Thursday 22 December 2016

Buyers vs. Sellers

Something that has caught my attention in the literature was Staatz et al.'s suggestion that African smallholders are both the net sellers AND the net buyers of food. Their study of food security in Mali found a record crop harvest in 1989 that led to a surplus of grain. Thus, the government heavily promoted exports in order to boost prices at farm-level, and increase the incomes of the smallholders producing the grain - the net sellers, located in the climatically favourable southeastern region. However, this caused conflict in another region of Mali: the more arid northern area, where farming is less feasible and food such as staple crops are mostly purchased. Putting higher prices on basic food staples, while benefiting those southeastern smallholders, negatively impacted people, particularly poor people, in the northern regions of Mali - the net buyers. In some cases, local officials even attempted to block grain exports as they passed through the northern zones. Here we can see a dilemma constitutive to food policy in many countries, but particularly severe in Africa due to sheer number of rural smallholders: how to reconcile the conflicting needs and interests of net sellers and net buyers of crops, when they may live in the same country, or even the same region?

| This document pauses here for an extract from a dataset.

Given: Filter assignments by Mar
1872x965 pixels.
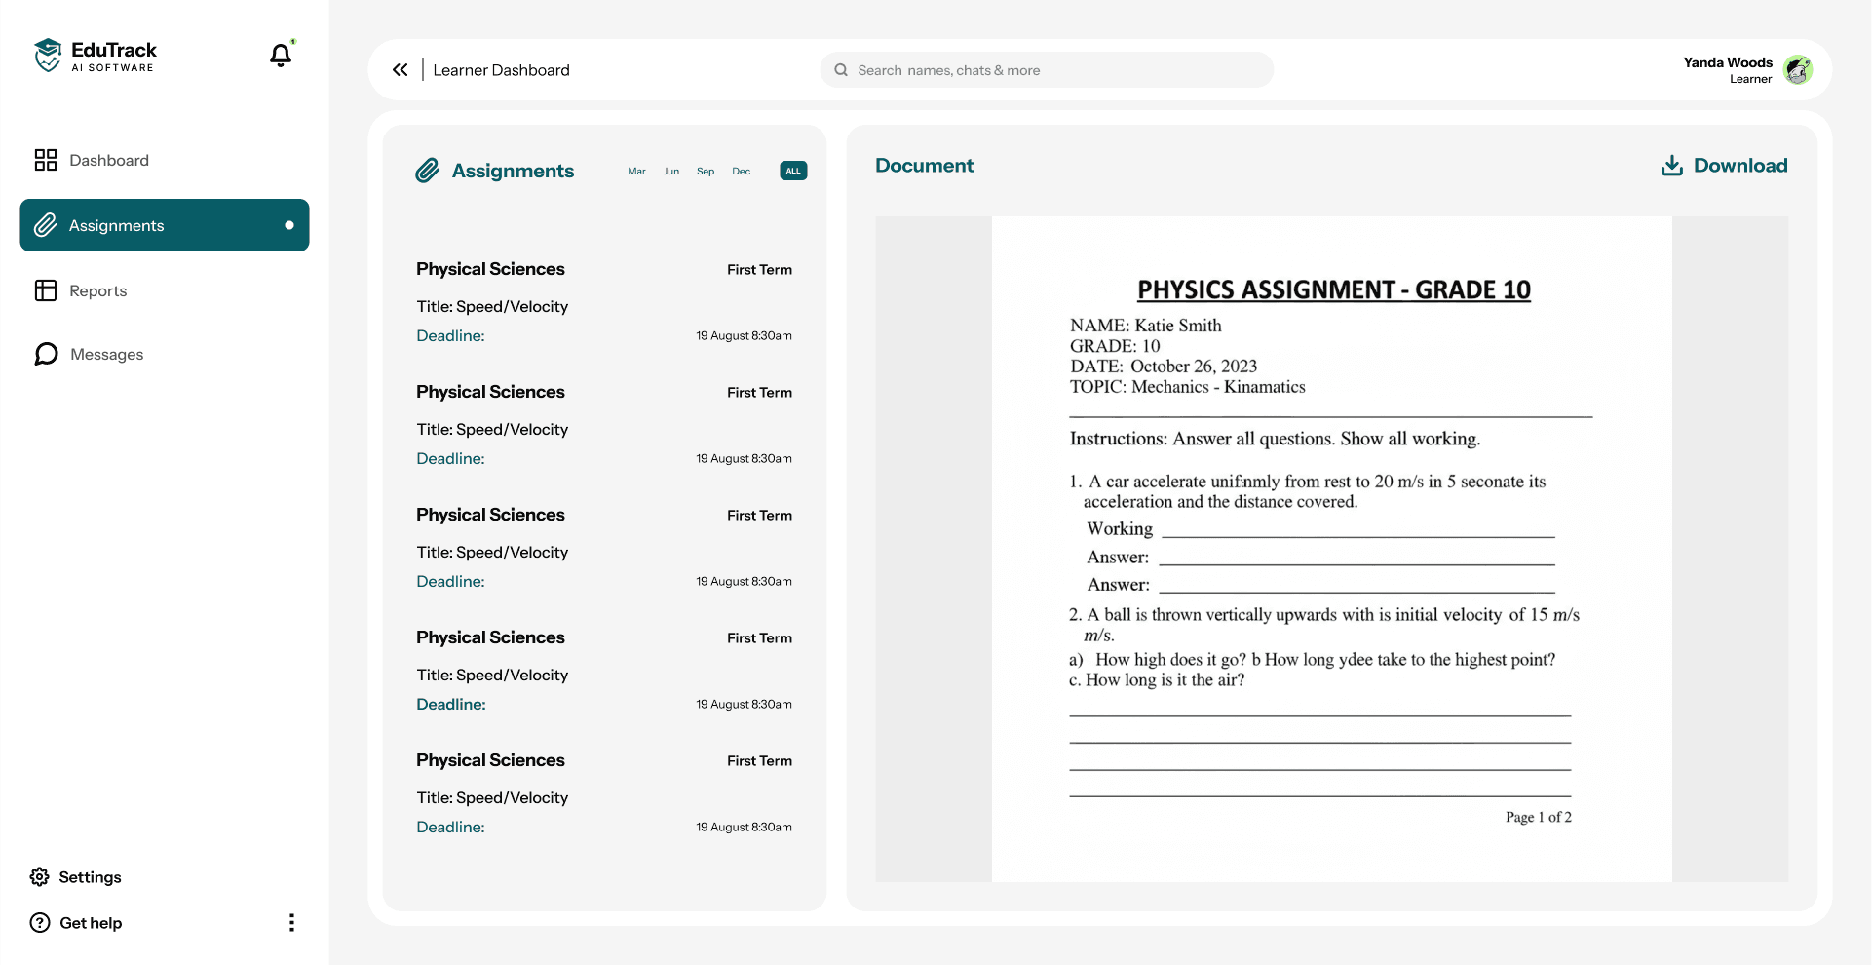Looking at the screenshot, I should [x=635, y=172].
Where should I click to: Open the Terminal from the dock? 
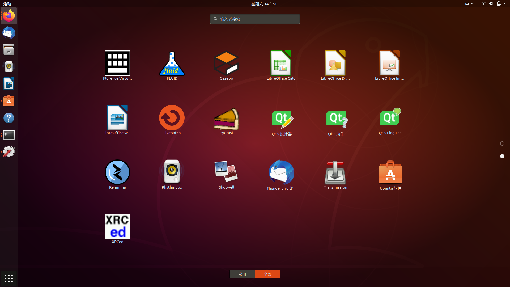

When considering the variability of Africa's rainfall (see Access Not Amount: Africa's Uncultivated Land) one must not solely focus on how the amount and distribution of water impacts food production. Look further, and it affects the heterogenous means by which individuals and households achieve food security: by growing their own crops, as in wetter southeastern Mali, or relying on markets, like arid northern Mali. Further still, and this impacts the policy interests of individuals, households and regions. Measures of food security have an important role in this discussion as they inform policy and direct interventions such as subsidies or aid. However, overly simplistic measures may present a uniform picture when, as we have seen, there are variable and context-dependent routes to achieving food security, and profiles of food security itself. According to Staatz et al. (1990) commonly used indicators often poor predictors of food security. Consequently, the resulting policy may be overly uniform and ineffective. The measures and indicators of food security need to be improved, for example to be more area-specific; this will be discussed in-depth in a subsequent post. Furthermore, there should be greater focus on strengthening features of agriculture that encourage adaptability and dynamism. Improving productivity, rural markets and agricultural infrastructure can help to decouple individual and household food security from the fluctuations in production due to climate and water availability. For areas even less proximate to food production, it is important to ensure functioning markets outside of, or linked to, agriculture that allow a reliable income stream so food can be purchased. Africa is perhaps set apart from other countries by the significant presence of people growing, selling and buying the same food. Therefore, it may require less strong, static and centrally controlled food policy, and more investment into institutions and organisations that are flexible, and can be controlled locally or regionally.